We do know they have them - Mordechai Vannunu, the pre-eminent hero of 
the nuclear age told us so back in 1986, and for his "crime" spent 18 
years in prison, 11 of them in solitary confinement after being illegally
abducted by Mossad. Still being hassled now.

This wicked treatment never broke his will, any more than Nelson
Mandella's will was broken. It's no wonder that Vannunu has been nominated
for the Nobel Peace Prize every year since 1987.       

As Israel is the only country in the Middle-East that has nuclear weapons,
it's time the US leaned on it to open its doors to the IAEA, but I doubt
that it will - it sends more weapons to Israel every day to bolster up its
ultimately unsustainable occupation Palestinian land. (Kerry would make no
difference from Bush).

As a child, I was taught at my mothers knee that if you make a mess you
clear it up yourself. For that reason, and that reason only, I hope that
Bush, Blair and John Howard all  get re-elected to clear up the mess
they've created in Iraq, and not leave it for someone else to do for them.

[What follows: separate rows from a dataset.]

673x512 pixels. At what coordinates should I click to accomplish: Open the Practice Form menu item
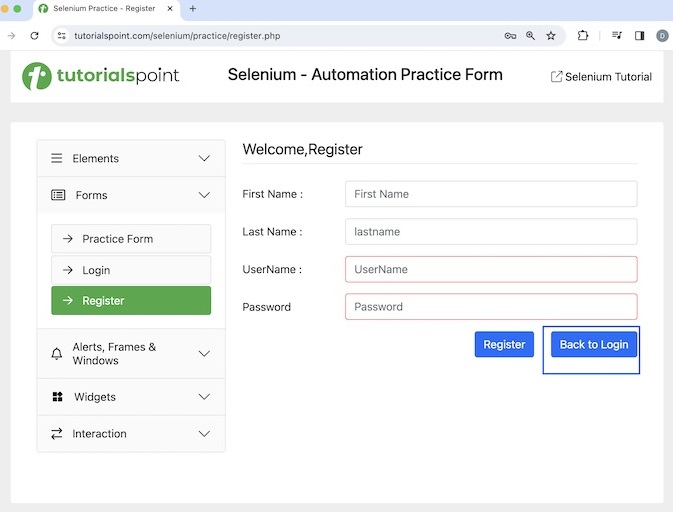pos(131,239)
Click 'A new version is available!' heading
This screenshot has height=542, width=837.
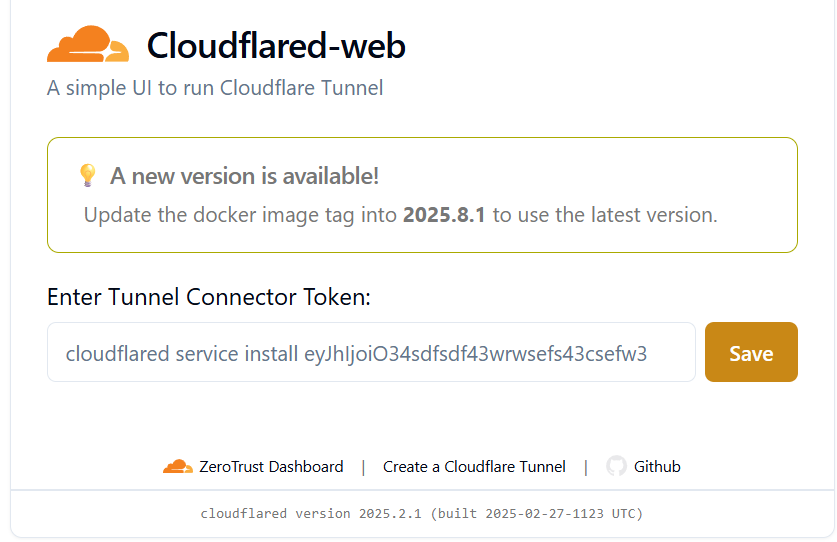244,176
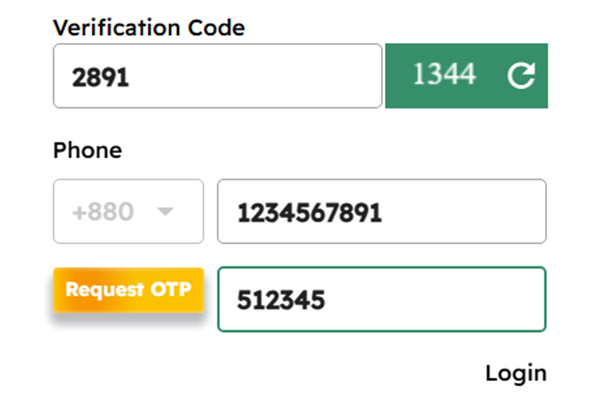This screenshot has height=400, width=600.
Task: Click the Verification Code label
Action: (x=149, y=27)
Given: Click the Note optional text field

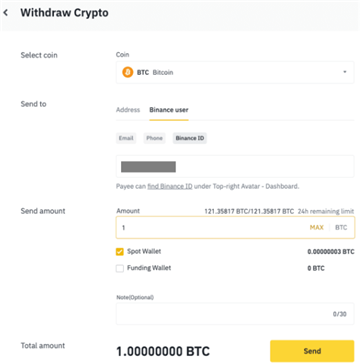Looking at the screenshot, I should (235, 314).
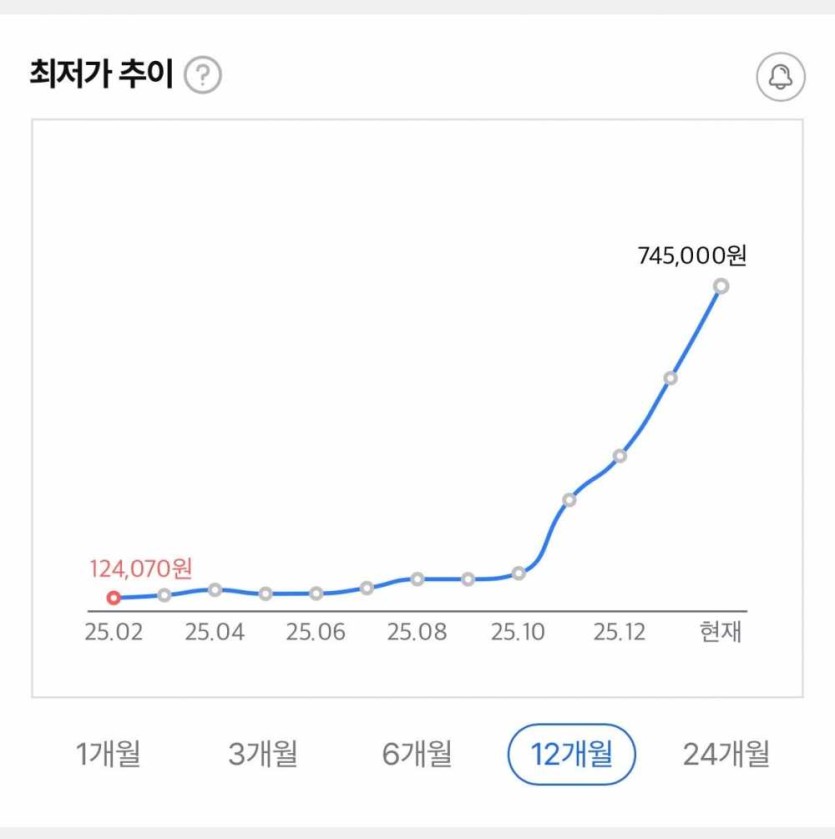The height and width of the screenshot is (839, 835).
Task: Select the highlighted 12개월 period tab
Action: point(571,754)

The snag is that problems are rarely resolved by those who helped bring
them about in the first place, so we can't expect much to change any time
soon. What we need are people of the calibre of Roosevelt or Churchill, 
and there are none.         

Sent under the terms of the UK amateur radio licence, BR68 as "Remarks of
a personal character" not on behalf of, or for the benefit or information
of, any social, political or religious organisation, none of which I am or
ever have been, a member.


73 - David, G4EBT @ GB7FCR

QTH: Cottingham, East Yorkshire.

Message timed: 17:35 on 2004-Sep-30
Message sent using WinPack-Telnet V6.70
(Registered).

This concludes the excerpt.